If you are just beginning to grow roses, select a healthy specimen from your local nursery. Nurseries generally choose plants that do well in the North West and have healthy stock. Roses can be purchased bare-rooted or in a container. They should have 2 healthy, green stems, minimum. Pay attention to the root system. Does it have 4-5 thick roots and multitudes of smaller, fibrous roots? If so you are picking a good one

A rose will become a permanent member of your garden. Therefore it is important to choose a site that takes this into consideration. A rose should receive at least 6 hours of direct sunlight daily in order to thrive. Morning sun is preferable for most plants, including the rose. Avoid planting your rose in areas that receive high winds. You can protect your roses by planting them near a fence, wall or other barrier. Don't plant roses too close to other shrubs or trees. These will compete with the rose for nutrients, sunlight and water. Roses do not like to stand in water so make sure they have proper drainage.

Prepare your soil. Roses prefer heavy clay loam that has been thoroughly tilled and enriched with organic matter. Organic fertilizers can be bought. These should have the three basic elements - nitrogen, phosphorus, and potassium or NPK. The ratio should be 6-2-1, not exceeding 15. You can also custom make your own organic matter by composting and add this to the soil. Failing that just throw your old banana skins around the plant. The drainage, aeration and moisture content will all be improved with the addition of organic matter. Add lime to very acid soils and add organic matter to alkaline soils.


Plant bare-rooted roses preferably in the late autumn or early winter and if you must, in the early spring. If planting is delayed, keep the roots moist and store in a cool, dark place. Plant as soon as possible. Container grown roses can be planted any time of the year as long as the soil is not frozen.

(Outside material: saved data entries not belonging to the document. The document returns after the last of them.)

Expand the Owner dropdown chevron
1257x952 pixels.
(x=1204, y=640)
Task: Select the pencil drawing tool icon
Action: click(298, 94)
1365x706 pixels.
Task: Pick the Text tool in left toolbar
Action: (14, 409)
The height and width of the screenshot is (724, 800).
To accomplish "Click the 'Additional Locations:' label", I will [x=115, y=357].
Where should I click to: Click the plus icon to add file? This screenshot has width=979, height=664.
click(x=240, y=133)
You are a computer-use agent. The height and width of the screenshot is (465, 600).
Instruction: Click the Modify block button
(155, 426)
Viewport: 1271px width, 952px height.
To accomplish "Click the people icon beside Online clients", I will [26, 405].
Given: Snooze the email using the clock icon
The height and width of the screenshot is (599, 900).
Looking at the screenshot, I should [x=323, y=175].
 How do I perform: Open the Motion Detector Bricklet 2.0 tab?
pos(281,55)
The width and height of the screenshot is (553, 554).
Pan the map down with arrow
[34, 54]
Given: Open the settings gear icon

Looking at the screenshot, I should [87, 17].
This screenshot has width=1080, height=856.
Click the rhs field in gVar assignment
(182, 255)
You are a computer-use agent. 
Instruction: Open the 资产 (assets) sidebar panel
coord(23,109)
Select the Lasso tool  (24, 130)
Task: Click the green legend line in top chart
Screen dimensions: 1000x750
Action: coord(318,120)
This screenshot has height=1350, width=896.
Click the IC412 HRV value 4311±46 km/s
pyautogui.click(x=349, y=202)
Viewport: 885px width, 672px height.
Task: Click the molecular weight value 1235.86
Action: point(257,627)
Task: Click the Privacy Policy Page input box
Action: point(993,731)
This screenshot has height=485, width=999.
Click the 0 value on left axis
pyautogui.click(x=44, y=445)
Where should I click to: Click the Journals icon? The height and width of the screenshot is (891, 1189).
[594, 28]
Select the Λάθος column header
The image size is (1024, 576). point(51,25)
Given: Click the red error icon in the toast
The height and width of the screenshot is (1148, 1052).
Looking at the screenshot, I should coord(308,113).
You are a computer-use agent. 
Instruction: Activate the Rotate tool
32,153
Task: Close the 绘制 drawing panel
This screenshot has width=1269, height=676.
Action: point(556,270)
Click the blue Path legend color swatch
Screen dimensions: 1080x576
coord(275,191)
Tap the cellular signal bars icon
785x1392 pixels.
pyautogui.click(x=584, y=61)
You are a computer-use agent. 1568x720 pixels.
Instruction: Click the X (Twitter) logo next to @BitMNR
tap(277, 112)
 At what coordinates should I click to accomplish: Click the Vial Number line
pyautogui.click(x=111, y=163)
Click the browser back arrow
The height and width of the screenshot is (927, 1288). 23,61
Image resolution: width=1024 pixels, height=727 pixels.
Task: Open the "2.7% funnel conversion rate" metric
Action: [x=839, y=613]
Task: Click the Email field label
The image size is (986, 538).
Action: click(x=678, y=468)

Plant your roses correctly. First, make sure your roots are thoroughly wet by letting the bare roots or container soak in water up to an hour before planting. Prune off any dead, damaged or diseased roots and top growth. Dig a hole deep enough to accommodate all the roots comfortably. Holes should be around 12-18 inches deep and 15-18 inches wide. They should not be crowded. The bud union (the place where the roots and top growth meet) should rest approximately 1 inch below the soil's surface. At this time you could add bone meal or compost. Make a small mound of dirt at the bottom of the hole. Spread the roots around this mound making sure that bunches of roots, clumps, are separated. Cut off any scraggly roots. Generally on new rose bushes, the canes sprout mainly from one side. To produce a well-rounded plant, place the rose with the sprouting side facing north. The southern exposure will help to stimulate growth on the bare side of your rose. Depending upon their final size, in general, roses should be spaced 1 foot from the edge of the bed and 30 inches apart. Rose bushes should be provided with at least 2.5 to 4 feet of space in which to grow. While miniature roses only need about 12 inches in which to grow. Plant climbing roses in the same manner but provide them with support from the very beginning. Finally, fill your hole in with soil, packing firmly around the base of the rose. Water the plant thoroughly. Do not mulch until spring.Feed and water your roses regularly.